The PyTorch implementation of Att-DARTS: Differentiable Neural Architecture Search for Attention.
The codes are based on https://github.com/dragen1860/DARTS-PyTorch.
- Python == 3.7
- PyTorch == 1.0.1
- torchvision == 0.2.2
- pillow == 6.2.1
- numpy
- graphviz
- requests
- tqdm
We recommend downloading PyTorch from here.
- CIFAR-10/100: automatically downloaded by torchvision to
datafolder. - ImageNet (ILSVRC2012 version): manually downloaded following the instructions here.
| CIFAR-10 | CIFAR-100 | Params(M) | |
|---|---|---|---|
| DARTS | 2.76 ± 0.09 | 16.69 ± 0.28 | 3.3 |
| Att-DARTS | 2.54 ± 0.10 | 16.54 ± 0.40 | 3.2 |
| top-1 | top-5 | Params(M) | |
|---|---|---|---|
| DARTS | 26.7 | 8.7 | 4.7 |
| Att-DARTS | 26.0 | 8.5 | 4.6 |
Our script occupies all available GPUs.
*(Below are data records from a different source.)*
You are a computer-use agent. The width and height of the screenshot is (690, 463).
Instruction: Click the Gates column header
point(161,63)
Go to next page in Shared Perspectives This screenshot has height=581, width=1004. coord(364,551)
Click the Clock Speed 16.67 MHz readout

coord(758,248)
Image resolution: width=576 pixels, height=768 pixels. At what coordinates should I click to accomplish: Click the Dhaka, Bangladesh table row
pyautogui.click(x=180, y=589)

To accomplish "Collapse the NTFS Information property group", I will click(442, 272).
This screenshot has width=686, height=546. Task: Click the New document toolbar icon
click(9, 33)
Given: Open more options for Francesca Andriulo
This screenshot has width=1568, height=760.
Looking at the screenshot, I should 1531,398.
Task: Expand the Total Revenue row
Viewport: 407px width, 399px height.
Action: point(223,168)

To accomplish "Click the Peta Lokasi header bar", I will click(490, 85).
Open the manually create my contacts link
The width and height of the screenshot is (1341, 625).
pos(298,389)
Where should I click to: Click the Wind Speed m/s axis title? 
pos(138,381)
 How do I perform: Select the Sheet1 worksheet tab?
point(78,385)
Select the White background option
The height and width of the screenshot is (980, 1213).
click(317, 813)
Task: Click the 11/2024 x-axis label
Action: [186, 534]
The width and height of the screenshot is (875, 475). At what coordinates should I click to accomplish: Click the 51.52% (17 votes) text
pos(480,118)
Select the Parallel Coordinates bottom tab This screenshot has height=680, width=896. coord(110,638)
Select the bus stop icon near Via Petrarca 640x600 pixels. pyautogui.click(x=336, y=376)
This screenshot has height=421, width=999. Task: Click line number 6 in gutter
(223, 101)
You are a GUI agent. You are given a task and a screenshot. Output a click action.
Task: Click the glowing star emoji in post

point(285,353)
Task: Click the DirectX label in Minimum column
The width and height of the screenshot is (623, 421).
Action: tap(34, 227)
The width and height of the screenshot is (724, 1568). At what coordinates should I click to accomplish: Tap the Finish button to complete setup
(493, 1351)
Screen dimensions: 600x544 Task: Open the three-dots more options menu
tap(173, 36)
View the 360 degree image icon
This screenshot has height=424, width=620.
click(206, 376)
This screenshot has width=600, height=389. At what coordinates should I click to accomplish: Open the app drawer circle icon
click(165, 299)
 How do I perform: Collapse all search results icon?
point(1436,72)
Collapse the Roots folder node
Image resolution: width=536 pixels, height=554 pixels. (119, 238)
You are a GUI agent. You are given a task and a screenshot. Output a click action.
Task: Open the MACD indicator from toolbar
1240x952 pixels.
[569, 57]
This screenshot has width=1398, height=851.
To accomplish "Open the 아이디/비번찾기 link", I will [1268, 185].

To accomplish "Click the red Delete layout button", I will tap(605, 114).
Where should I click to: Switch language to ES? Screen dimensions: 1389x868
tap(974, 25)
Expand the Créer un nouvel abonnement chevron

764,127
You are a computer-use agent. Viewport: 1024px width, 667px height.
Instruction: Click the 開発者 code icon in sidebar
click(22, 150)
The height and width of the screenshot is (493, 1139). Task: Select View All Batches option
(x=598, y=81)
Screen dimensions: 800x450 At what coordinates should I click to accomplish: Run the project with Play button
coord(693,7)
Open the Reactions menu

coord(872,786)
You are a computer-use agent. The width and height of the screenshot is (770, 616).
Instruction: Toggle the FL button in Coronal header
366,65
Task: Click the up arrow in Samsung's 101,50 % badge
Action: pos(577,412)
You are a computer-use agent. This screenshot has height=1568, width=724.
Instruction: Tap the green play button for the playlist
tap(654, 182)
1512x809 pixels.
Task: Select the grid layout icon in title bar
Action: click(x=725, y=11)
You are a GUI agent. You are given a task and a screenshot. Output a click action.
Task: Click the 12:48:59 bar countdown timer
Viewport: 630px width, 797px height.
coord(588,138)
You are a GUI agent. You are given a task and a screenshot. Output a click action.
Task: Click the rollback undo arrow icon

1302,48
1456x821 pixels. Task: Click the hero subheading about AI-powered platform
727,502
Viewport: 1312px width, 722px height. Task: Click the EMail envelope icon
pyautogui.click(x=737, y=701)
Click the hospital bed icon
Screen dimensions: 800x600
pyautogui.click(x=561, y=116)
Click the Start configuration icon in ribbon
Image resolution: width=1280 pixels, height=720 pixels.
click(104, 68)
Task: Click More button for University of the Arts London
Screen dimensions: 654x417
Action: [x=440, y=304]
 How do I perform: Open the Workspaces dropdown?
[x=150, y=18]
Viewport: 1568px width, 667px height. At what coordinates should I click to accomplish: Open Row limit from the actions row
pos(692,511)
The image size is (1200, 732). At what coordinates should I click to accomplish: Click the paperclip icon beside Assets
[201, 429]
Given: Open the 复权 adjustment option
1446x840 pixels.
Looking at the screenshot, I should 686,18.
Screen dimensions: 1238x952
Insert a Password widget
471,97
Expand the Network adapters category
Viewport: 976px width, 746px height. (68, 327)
Please set environment CUDA_VISIBLE_DEVICES.
To carry out architecture search using 2nd-order approximation, run:
python train_search.py --unrolledThe found cell will be saved in genotype.json.
Our resultant Att_DARTS is written in genotypes.py.
Inserting an attention at other locations is supported through the --location flag.
The locations are specified at AttLocation in model_search.py.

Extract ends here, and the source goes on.